To make matters worse, the situation has been deteriorating with each passing day in the suburbs where taps have run dry and residents are forced to rely on
groundwater only.

“We usually face water shortages every summer in May or June,” said Abdul Majeed, who has been living on the Adiala Road for the past 20 years.

“This year, however, the situation started deteriorating from mid-March owing to insufficient rainfall in winter.”

Noting that there was little to no water supply in the area, Majeed said that he had dug a well in his house. But come summers and they face a shortage of water until the monsoon season starts.

“A water tanker costs between Rs1, 000 to Rs1,200, and lasts for five to six days for my family of eight,” said Qazi Nauman who lives near Morah Chappar on Chakri Road.

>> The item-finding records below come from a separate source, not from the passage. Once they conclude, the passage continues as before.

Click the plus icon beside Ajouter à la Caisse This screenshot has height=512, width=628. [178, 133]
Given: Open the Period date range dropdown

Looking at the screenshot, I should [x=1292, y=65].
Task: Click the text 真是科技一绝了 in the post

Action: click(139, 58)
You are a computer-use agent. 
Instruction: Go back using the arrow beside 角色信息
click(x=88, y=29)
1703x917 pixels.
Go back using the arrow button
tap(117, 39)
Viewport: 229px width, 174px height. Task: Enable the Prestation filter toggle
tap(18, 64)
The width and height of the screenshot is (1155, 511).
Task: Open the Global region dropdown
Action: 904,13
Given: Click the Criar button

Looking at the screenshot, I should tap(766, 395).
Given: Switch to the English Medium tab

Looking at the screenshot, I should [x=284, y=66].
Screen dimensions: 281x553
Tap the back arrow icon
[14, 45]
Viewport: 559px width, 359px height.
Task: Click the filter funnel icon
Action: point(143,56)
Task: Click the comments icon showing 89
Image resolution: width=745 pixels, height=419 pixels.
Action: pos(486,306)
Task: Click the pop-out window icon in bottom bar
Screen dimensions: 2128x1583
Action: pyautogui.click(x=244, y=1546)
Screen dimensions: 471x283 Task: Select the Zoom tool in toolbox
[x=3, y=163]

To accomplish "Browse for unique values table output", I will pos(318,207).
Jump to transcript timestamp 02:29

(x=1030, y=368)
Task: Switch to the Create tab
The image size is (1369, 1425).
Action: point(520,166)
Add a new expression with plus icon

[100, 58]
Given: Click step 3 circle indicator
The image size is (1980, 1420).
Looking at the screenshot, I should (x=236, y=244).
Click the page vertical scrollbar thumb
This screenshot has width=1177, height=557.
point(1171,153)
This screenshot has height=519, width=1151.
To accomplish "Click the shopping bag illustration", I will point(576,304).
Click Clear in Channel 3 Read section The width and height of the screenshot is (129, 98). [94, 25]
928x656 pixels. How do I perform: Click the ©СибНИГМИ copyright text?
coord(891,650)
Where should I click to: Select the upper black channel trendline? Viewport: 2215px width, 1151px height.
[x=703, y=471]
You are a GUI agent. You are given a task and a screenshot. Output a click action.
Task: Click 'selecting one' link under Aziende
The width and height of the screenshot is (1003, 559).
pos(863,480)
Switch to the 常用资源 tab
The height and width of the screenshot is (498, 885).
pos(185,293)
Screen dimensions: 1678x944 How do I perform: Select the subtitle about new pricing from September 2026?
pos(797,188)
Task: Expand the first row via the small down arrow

The situation, he said, is aggravated when underground water levels fall during the hot weather.

It is not easy to spare Rs5,000 to Rs6,000 every month to pay for water tankers for a salaried person, he said.

A visit to different localities along the Adiala, Dhamial and Chakri Road in the south of the city showed that unplanned urbanisation was fast cropping up, presenting a new issue for the administration which is already struggling with supplying water to existing localities.

“All these areas fall within the two National Assembly constituencies from where Interior Minister Chaudhry Nisar Ali Khan has been contesting elections,” said Yasir Aurangzeb who lives in the Gulshan-e-Iqbal locality on Dhamial Road.

“He [Nisar] is a prominent and influential leader of the ruling Pakistan Muslim League-Nawaz (PML-N). It is sad to note that he has so far failed to launch any water supply schemes for his areas,” Aurangzeb added.

Meanwhile, senior officials of the Potohar Town Municipal Administration - now part of the yet to be completed district council – claimed that the government had initiated a number of water supply schemes under community-based projects.

Under these projects, the locals are supposed to look after the tube wells installed, pipelines, and water charges, he said.

But the municipal administration is at odds with the Water and Sanitation Agency (Wasa) who supplies the essential commodity.

A Wasa official said that the agency was responsible for supplying water to the 46 union councils in the city. He added that the government had recently added six more union councils to which Wasa was responsible for supplying water.

Asked how the civic agency would manage water distribution and supply in these UCs located in the Morgah and Kotha Kallan areas, the Wasa official said that as soon as the Chahan dam on Chakri Road is completed, it would help supply water to these areas.

The official, wishing not to be named, further said that Wasa received sufficient water from the Rawal and Khanpur Dams along with 300 tube wells in the city to meet water needs of the city.

However, with the population in the garrison city increasing rapidly, the official said that the two dams, proposed to be built in the Daducha and Chirah villages, would need to be built in the coming years to meet rising demands.

However, he said that the work on the projects is yet to commence owing to the involvement of powerful private housing societies in the area.

The official said that the government also needs to pay attention to the Ghazi Barotha project to bring water from the Indus River for the twin cities.

Published in The Express Tribune, May 1st, 2017.